- _Extrait choisi_
* * * * * * * * *
Face aux limites des médicaments existants, de nouvelles recherches
Déremboursement des médicaments anti-Alzheimer, échecs des premiers essais cliniques : médecins et chercheurs changent leur fusil d’épaule en conservant leurs espoirs intacts
Philippe Robert est professeur de psychiatrie à l’université Côte d’Azur ; directeur du laboratoire de recherche CoBTeK (cognition Behavior Technology) et du centre mémoire (CM2R) à l’institut Claude Pompidou à Nice.
Avez-vous cessé de prescrire les médicaments anti-Alzheimer depuis leur déremboursement ?
Non. Je continue de les prescrire à certains patients atteints de formes modérées de la maladie. Par contre, et compte tenu des effets secondaires, je ne les prescris pas lorsqu’il s’agit de formes très sévères, sur lesquelles ils sont inefficaces.
Efficacité, déremboursement… On a du mal à comprendre ?
En France, on a tendance à associer de façon systématique efficacité et remboursement. Il existe en réalité de nombreux médicaments efficaces non remboursés. La décision de déremboursement repose sur des facteurs économiques.
Les malades peuvent-ils espérer l’arrivée prochaine de nouveaux médicaments ?
Pour l’heure, nous ne disposons pas de médicaments nouveaux. Certaines molécules sont à l’étude, mais nous n’en connaîtrons pas les résultats rapidement.
Sur quoi repose aujourd’hui le diagnostic ?
Il est surtout clinique. Il repose sur des tests qui utilisent de plus en plus les nouvelles technologies, et permettent d’évaluer les troubles de la mémoire, de l’attention et de la motivation qui altèrent l’autonomie au quotidien. À l’issue de ce bilan, on peut affirmer que le patient est atteint de troubles cognitifs mineurs ou majeurs, qu’ils touchent plutôt la mémoire, ou se manifestent plutôt par de l’apathie, etc. Reste ensuite à savoir si ces troubles sont dus à une neurodégénérescence de type Alzheimer, à une atteinte du système vasculaire, à une infection ou encore à un traumatisme. Les antécédents personnels et familiaux nous aident dans ce diagnostic.
* * * * * * * * *
- _Consigne A_
Répondez aux questions suivantes à partir de l'entretien sur les médicaments anti-Alzheimer.
(i) Dans quelle ville se trouve l'institut Claude Pompidou ?
(ii) Sur quels facteurs repose la décision de déremboursement ?
(iii) Le diagnostic est surtout de quelle nature ?
- _Consigne B_
Recopiez fidèlement le passage de l'entretien sur les médicaments anti-Alzheimer qui commence par « Sur quoi repose » et se termine par « dans ce diagnostic. ».
- _Consigne C_
Poursuivez l'entretien sur les médicaments anti-Alzheimer en reprenant après sa dernière phrase.

- _Données fournies_
* * * * * * * * *
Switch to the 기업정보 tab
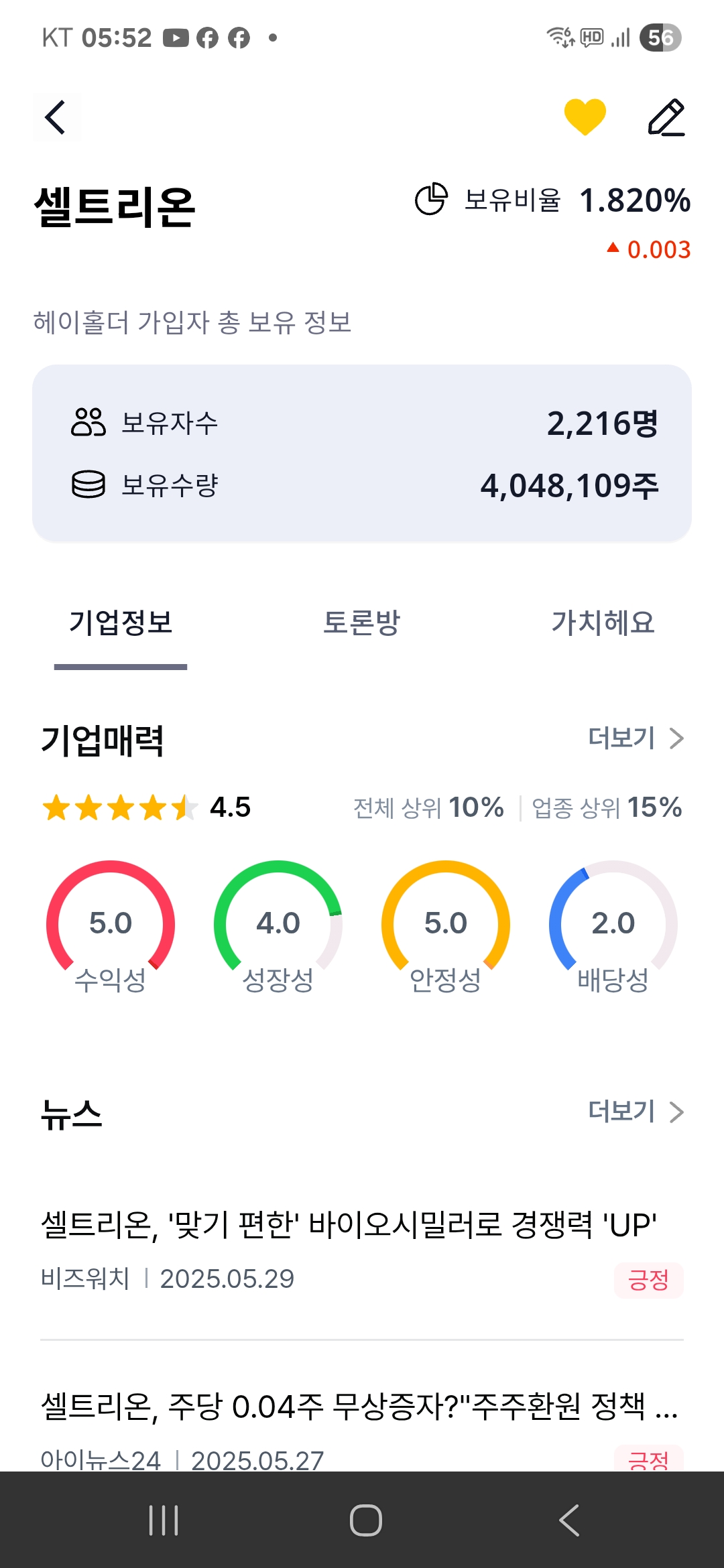 (121, 623)
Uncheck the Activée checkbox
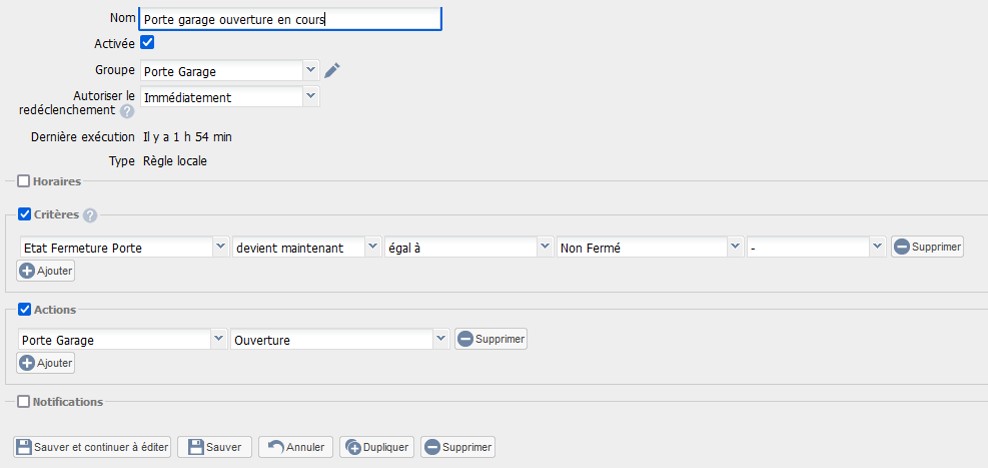Image resolution: width=988 pixels, height=468 pixels. (x=147, y=43)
* * * * * * * * *
- _Réponse A_
(i) À Nice.
(ii) Sur des facteurs économiques.
(iii) Il est surtout clinique.

- _Réponse B_
Sur quoi repose aujourd’hui le diagnostic ?
Il est surtout clinique. Il repose sur des tests qui utilisent de plus en plus les nouvelles technologies, et permettent d’évaluer les troubles de la mémoire, de l’attention et de la motivation qui altèrent l’autonomie au quotidien. À l’issue de ce bilan, on peut affirmer que le patient est atteint de troubles cognitifs mineurs ou majeurs, qu’ils touchent plutôt la mémoire, ou se manifestent plutôt par de l’apathie, etc. Reste ensuite à savoir si ces troubles sont dus à une neurodégénérescence de type Alzheimer, à une atteinte du système vasculaire, à une infection ou encore à un traumatisme. Les antécédents personnels et familiaux nous aident dans ce diagnostic.

- _Réponse C_
Êtes-vous affirmatif sur la nature de la maladie ?
Non. Nous n’avons pas de certitude, et il faut l’expliquer au patient et à sa famille. On est, par contre, beaucoup plus affirmatif pour ce qui concerne le niveau de sévérité de la maladie et son retentissement sur l’autonomie.
Poser un diagnostic quand l’arsenal thérapeutique est si pauvre, est-ce pertinent ?
Oui, car la prise en charge ne repose pas seulement sur les médicaments ! On explique au moment du diagnostic que les médicaments existants ont une efficacité limitée, mais que des nouvelles molécules sont en développement. Ensuite, on consacre l’essentiel de la consultation à informer sur toutes les approches non pharmacologiques efficaces, qui vont permettre de stimuler les patients, mais aussi aider les familles. Certes, elles ne guérissent pas le malade, mais ralentissement l’évolution des symptômes. Je citerai l’exemple d’une application que nous avons développée, MeMo, à la demande des patients qui nous demandaient :
« Qu’est-ce que vous pouvez faire pour moi ? »
Il s’agit d’un ensemble d’exercices cognitifs qui permet d’exercer mémoire et concentration.
Mais attention, on obtient des résultats à la seule condition que l’on s’entraîne régulièrement. Comme c’est le cas pour toute rééducation.